[Insight-developers] itk::Array solutions
Brad King
brad.king@kitware.com
Thu, 25 Jan 2001 14:41:41 -0500 (EST)
Hello, all:
I have just checked in some changes to Array, Vector, and Point that
address the issues previously discussed.
1.) I changed the Vector constructor and assignment operator to take a
Vector instead of an Array (same for Point) so that Points and Vectors
cannot be directly assigned to one another. Now, an attempt to do that is
ambiguous due to three possible type conversions through Array::Reference,
Array::ConstReference, and Array::ValueType*
Unfortunately, this also prevents Point and Vector instances from being
set through assignment to Array instances. We might be able to solve this
by having Point and Vector privately inherit from Array, and duplicate ALL
of Array's public methods with pass-through calls. Any thoughts on this?
2.) Addressing the matlab-style array-fill:
Previously, we could do
itk::Vector<int, 4> v;
v = 5;
to set all elements in a vector, but the comma-separated list semantic
causes this to just initialize the first element. I have added two
methods to the Array class to address this:
itk::Vector<int, 4> v;
v.Fill(5);
// or
v = itk::Vector<int, 4>::Filled(5)
The Array class should be able to handle all ValueType settings, not just
numeric types, so it does not make sense to provide methods like
AssignZero() to do numerical assignment to array elements. Instead, we
can add itk namespace level functions to get all zeros:
itk::ArrayTools<int, 3>::Zeros()
or something like that could work. Thoughts?
3.) Ranged indexing. Jim requested the ability to use ranged indexing on
arrays (which carries over to points and vectors). The solution is
surprisingly clean, even in VC++. I have added an itk::Range class. It
is currently just in itkArray.h, but we should move it to its own file if
everyone likes its use. It should probably be renamed itk::StaticRange,
though, because it is a compile-time range selection class. Here is an
example:
itk::Array<int, 5> a;
itk::Array<int, 3> b;
a.Fill(0);
b.Fill(1);
a[itk::Range<1,3>()] = b;
// "a" will now contain {0,1,1,1,0}
itk::Array<int, 2> c = a[itk::Range<3,4>()];
// "c" will now contain {1,0}
the [] operator is templated over the beginning and end of the range. The
Range class doesn't hold anything at run-time. It is just there to tell
the compiler what template arguments to use when instantiating the []

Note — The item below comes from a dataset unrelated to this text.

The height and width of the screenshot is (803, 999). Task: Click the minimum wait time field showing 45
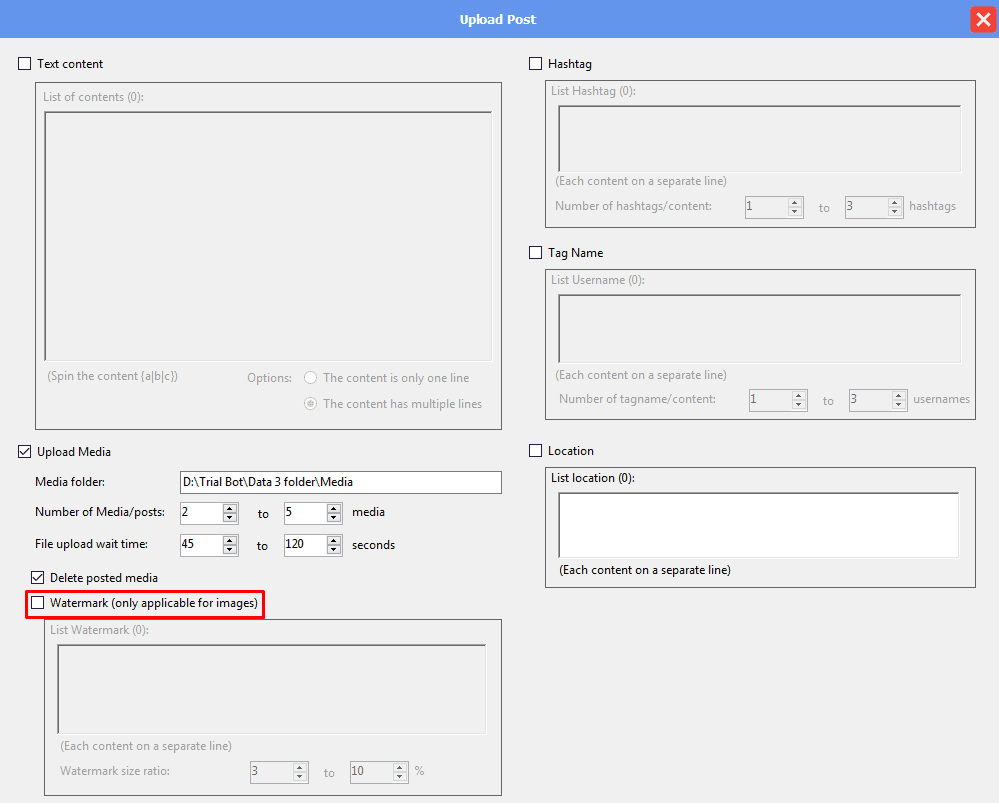200,545
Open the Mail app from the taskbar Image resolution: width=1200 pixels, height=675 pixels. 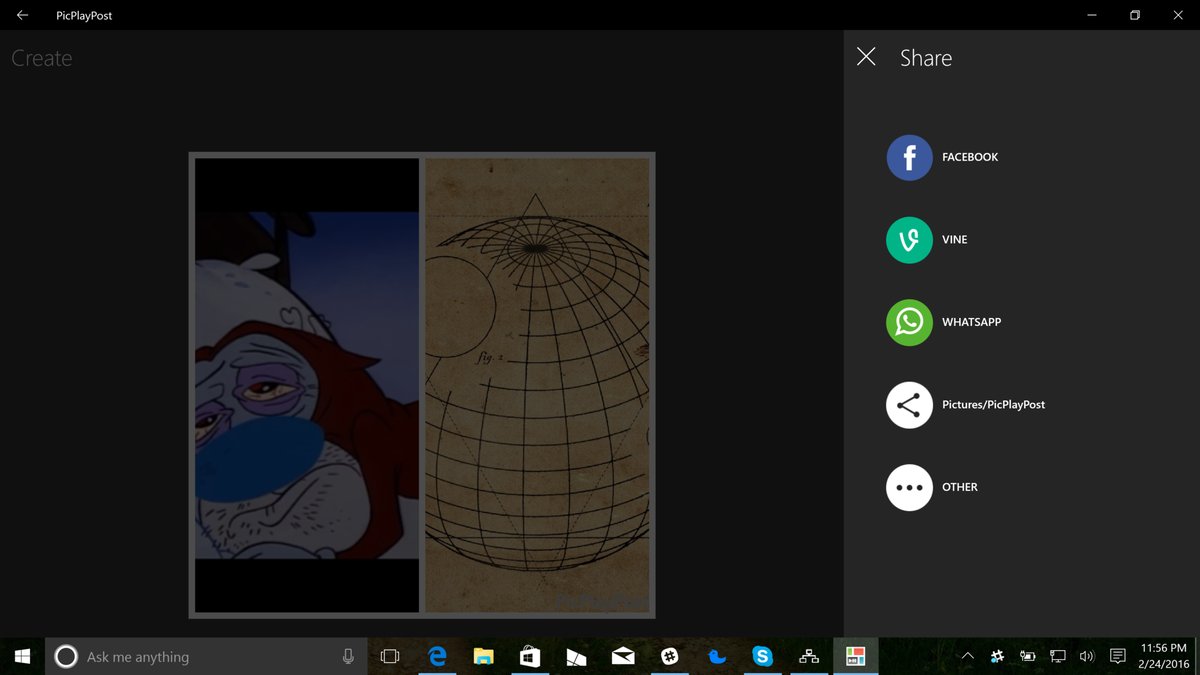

operator, which then returns an Array::Reference to the portion of the
indexed array selected by the range. This results in compile-time range
size checking (can't assign a 4-component array to a 3-component range of
another array).
4.) Remaining issues...
Bounds checking on comma-separated list assignments:
I know that we can do compile time upper-bound checking using partial
specialization (not supported by VC++). There may be a way to do
lower-bound checking too, but I haven't looked into it yet. I can almost
guarantee there is no way to do either check at compile time in VC++. We
could consider using a COMPILER_SUPPORTS_PARTIAL_SPECIALIZATION macro to
turn the check on and off. This way we would get the check when testing
on systems with good enough compilers, but the fancy C++ code won't ruin
the ability of the code to compile on poor compilers. I don't think we
want to introduce such a macro, though, because it could be abused (for
example, used to turn features on/off). Thoughts?
Get_vnl_vector has been removed from itk::Array:
Since the Array class could be used to store non-numeric types, such as
"class X {};", and vnl_vector does not support these types, I had to
remove the Get_vnl_vector support. We could add it to itk::Vector
(probably a better place anyway), or we could create an itk namespace
level function to construct a vnl_vector_ref<> from an Array with a
numeric ValueType. Again, I'm looking for input on this.